Description
TL;DR: This is a problem we don’t have yet. I mostly want to record some information in case we do in the long term.
This comment: CocoaPods/CocoaPods#4989 (comment) explains how the CocoaPods/Specs repository gets so much traffic that GitHub rate-limits it severely, causing fetches to take a very long time or fail.
We understand that part of the CocoaPods workflow is that its end users (i.e., not just the people contributing to CocoaPods/Specs) fetch regularly from GitHub
This sounds exactly like rust-lang/crates.io-index.
Rate-limiting from GitHub has not been a problem for us as far as I know, but there may be some precautions we can take to avoid it.
Apparently, most of the initial clones are shallow, meaning that not the whole history is fetched, but just the top commit. But then subsequent fetches don't use the
--depth=1
option. Ironically, this practice can be much more expensive than full fetches/clones, especially over the long term. It is usually preferable to pay the price of a full clone once, then incrementally fetch into the repository, because then Git is better able to negotiate the minimum set of changes that have to be transferred to bring the clone up to date.
I think we’re OK here since Cargo uses libgit2 which does not support shallow clones anyway.
Finally, the layout of the repo itself doesn't help. Specifically, the
Specs
directory, which contains 16k+ subdirectories, causes some Git operations to be unexpectedly expensive, further driving up CPU usage.

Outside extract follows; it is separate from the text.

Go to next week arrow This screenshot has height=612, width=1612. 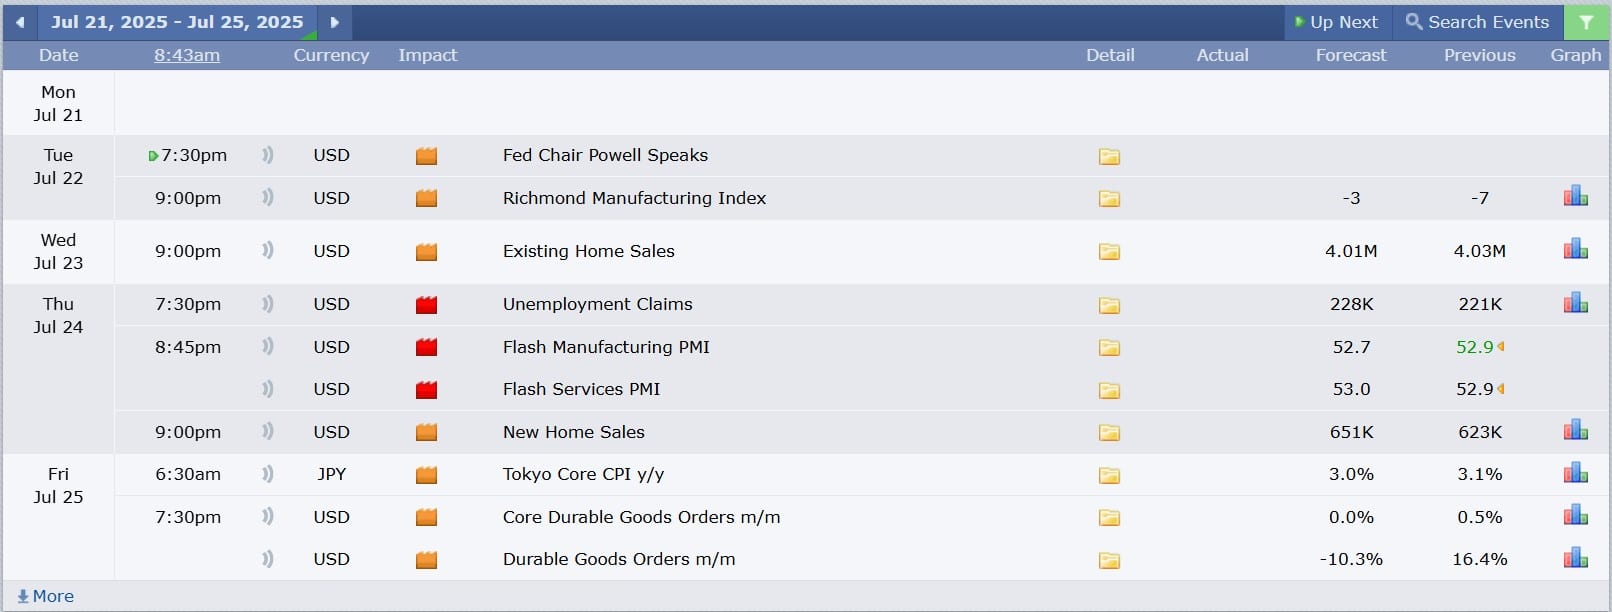tap(335, 22)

Here as well we’re doing pretty good since rust-lang/crates.io-index already has two levels of directory nesting, each (roughly) with two characters from the start of crates’s names. 26^4 is 456,976; npm has 249,825 packages right now.

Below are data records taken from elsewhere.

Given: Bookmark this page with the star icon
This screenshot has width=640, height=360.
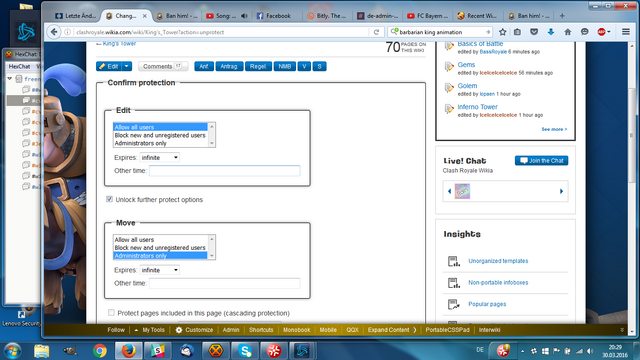Looking at the screenshot, I should (x=502, y=32).
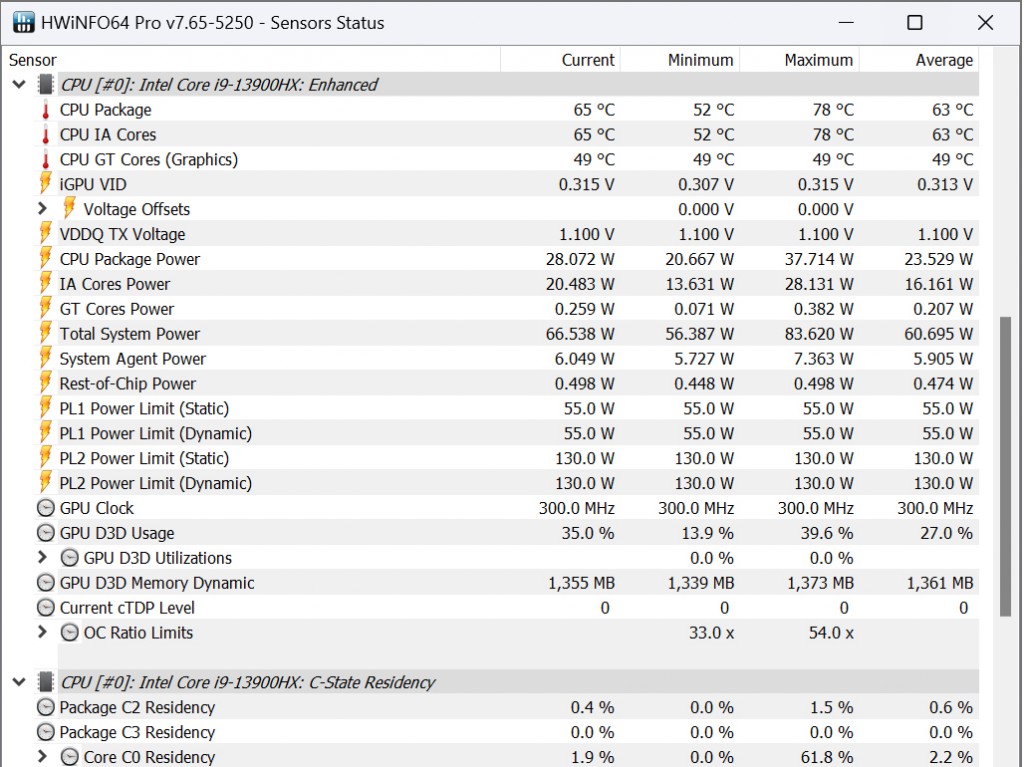Click the GPU Clock gauge icon
The height and width of the screenshot is (767, 1024).
coord(45,508)
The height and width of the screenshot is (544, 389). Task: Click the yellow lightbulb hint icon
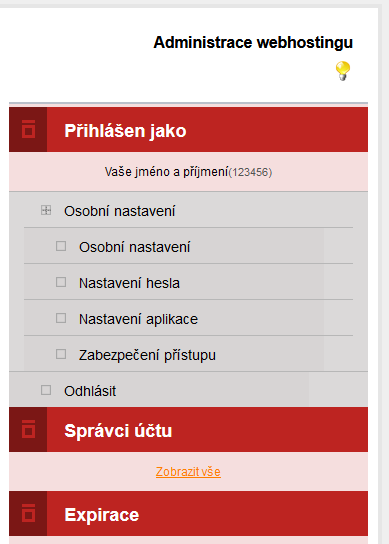click(x=343, y=71)
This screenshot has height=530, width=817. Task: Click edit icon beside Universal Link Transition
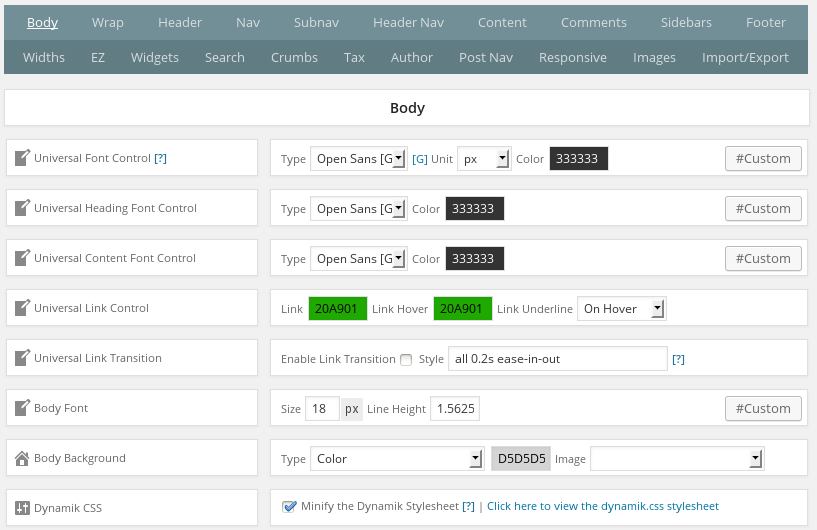tap(22, 358)
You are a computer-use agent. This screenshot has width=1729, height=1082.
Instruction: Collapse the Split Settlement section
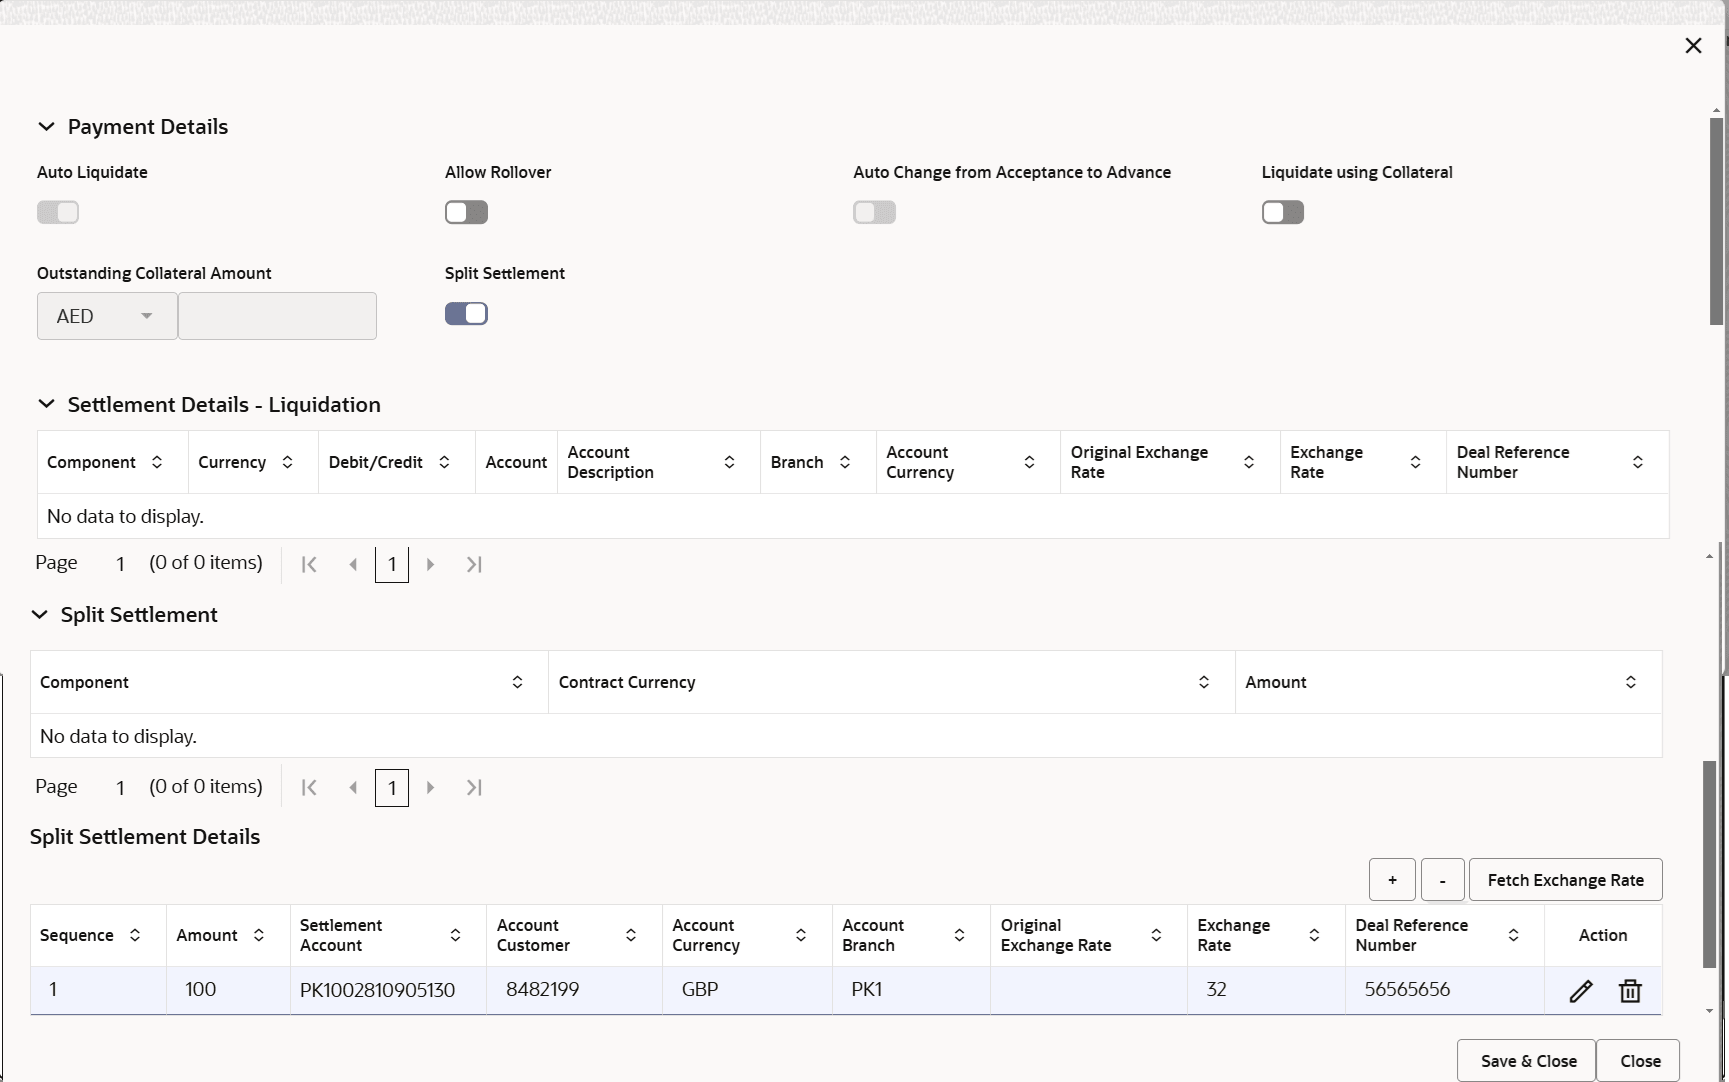39,614
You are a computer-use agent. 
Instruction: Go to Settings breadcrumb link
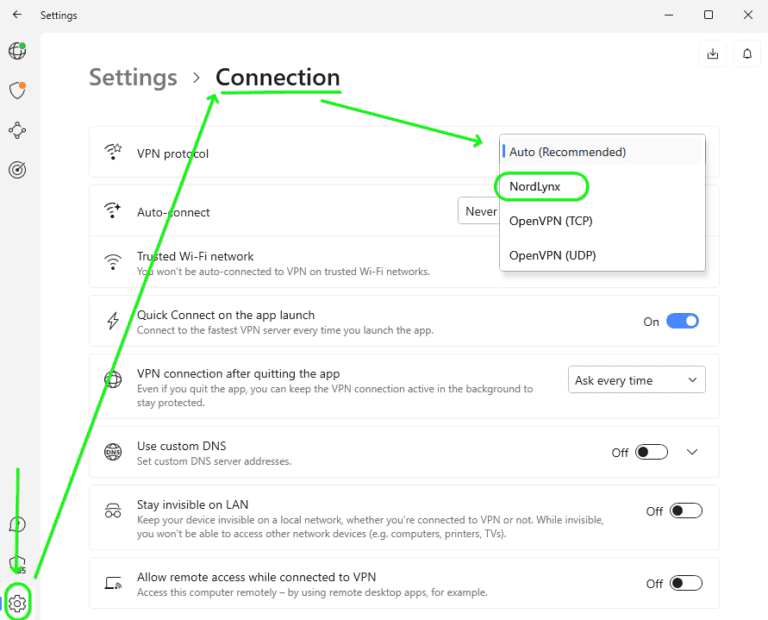point(133,78)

Another comment CocoaPods/CocoaPods#4989 (comment) suggests:
this new, preview API should help: https://developer.github.com/changes/2016-02-24-commit-reference-sha-api/. It's helped Homebrew dramatically reduce the number of no-op
git fetch
s which also will make things better for your users as a no-op API HTTP call is significantly faster for you (and less expensive for GitHub) than a no-opgit fetch
.
This sounds beneficial even if we don’t hit rate-limiting. I’ve filed #2451 separately.